**Given instruction**
Scale the entries from the line with "How do I perform: Select" up to and including the last line of the entries. Rewrite those lines, requests included, multiplying each coordinate in the answers by 1.7 and rounding to whole numbers with halves rounded up. Leave out the pictures.

**Exercise input**

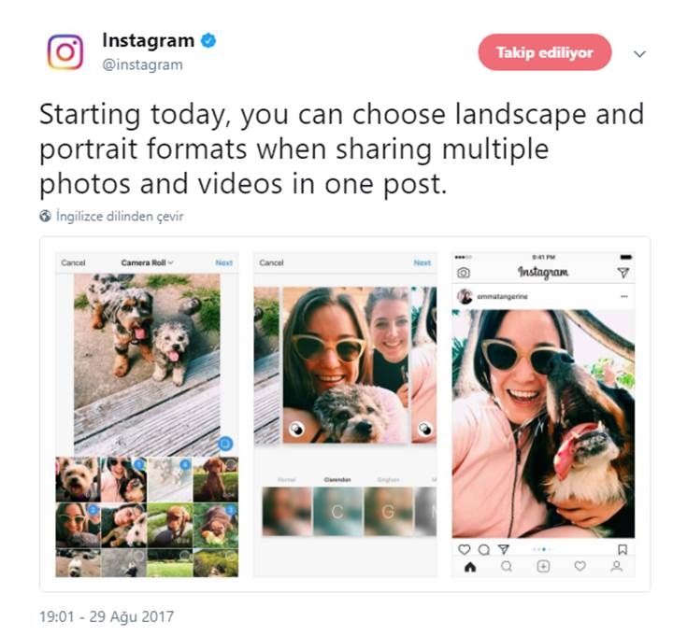Click the @instagram handle link
Screen dimensions: 673x636
pyautogui.click(x=142, y=64)
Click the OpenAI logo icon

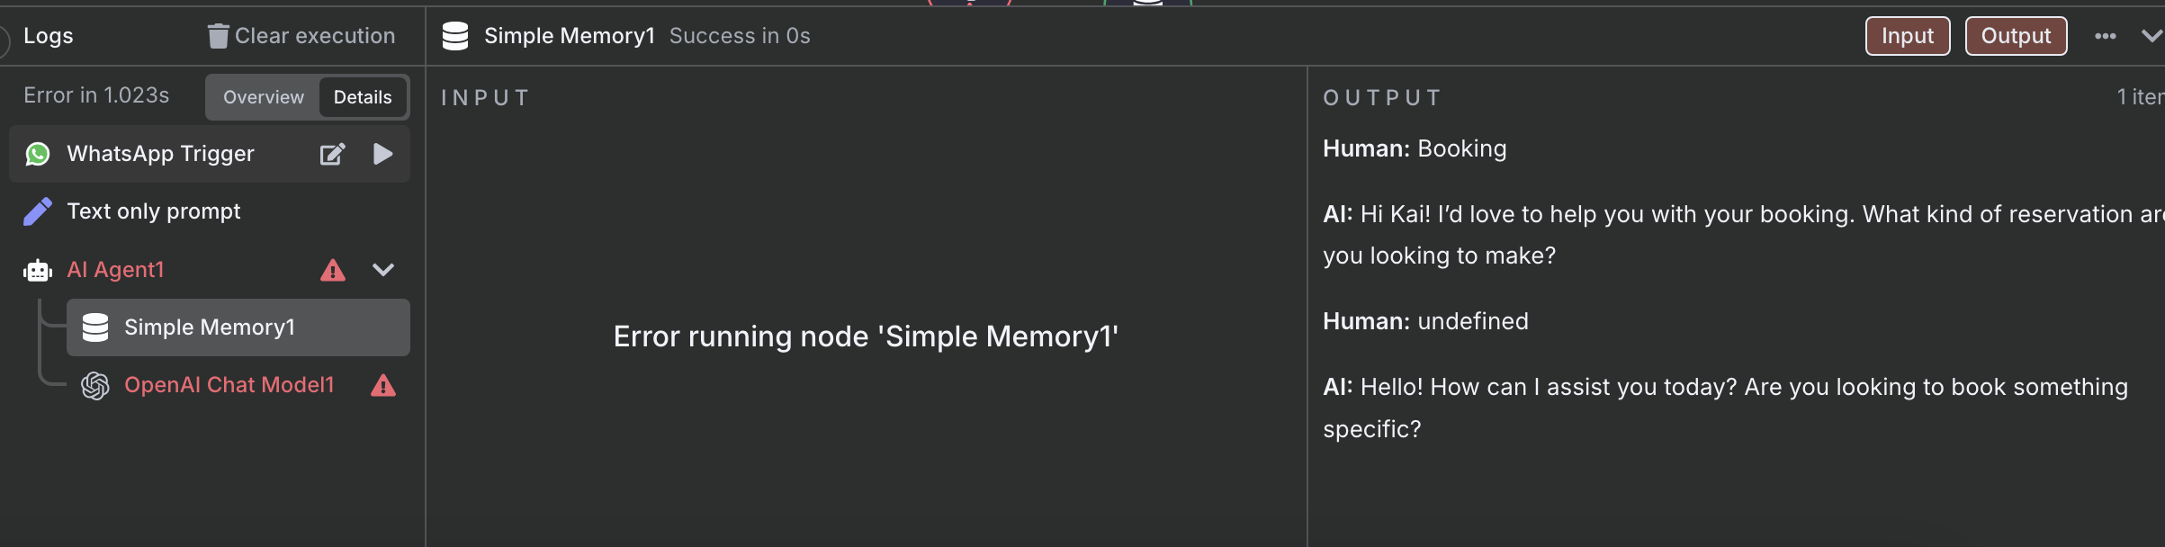point(95,385)
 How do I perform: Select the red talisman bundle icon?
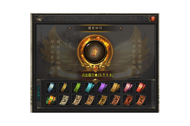pos(141,88)
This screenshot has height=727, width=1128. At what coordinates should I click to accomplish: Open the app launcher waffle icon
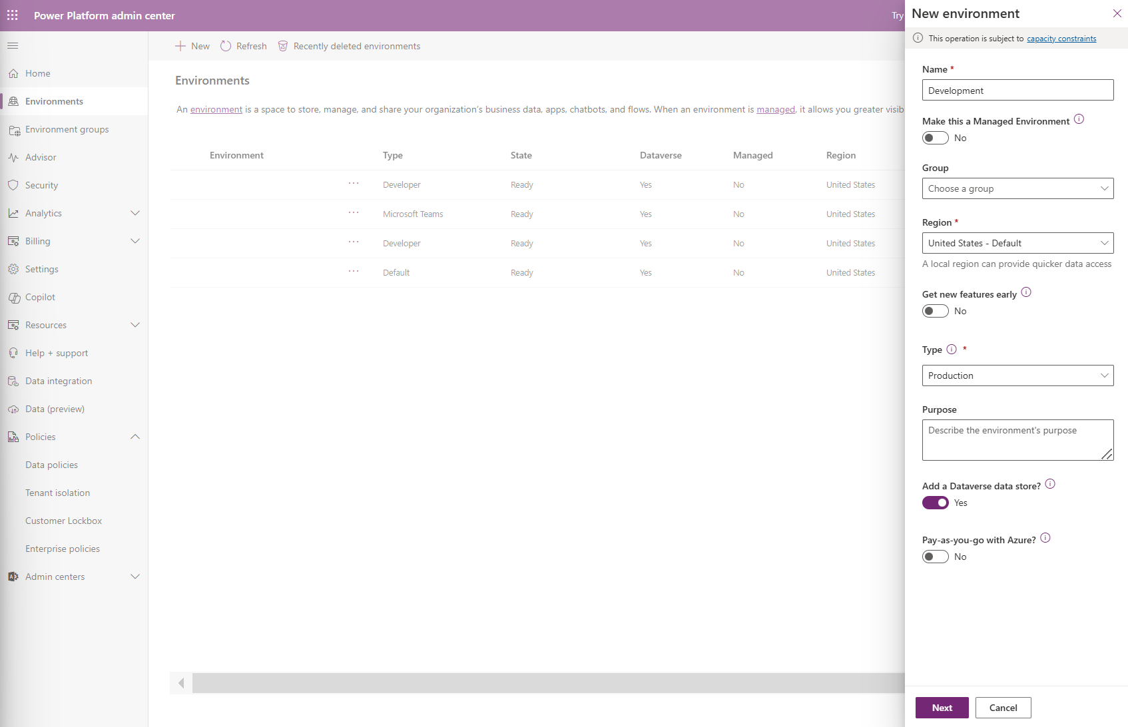[12, 15]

**Output for this exercise**
 How do I perform: Select the red talisman bundle icon?
pos(240,150)
This screenshot has height=727, width=1128. At what coordinates should I click to accomplish: Open the app launcher waffle icon
[20, 26]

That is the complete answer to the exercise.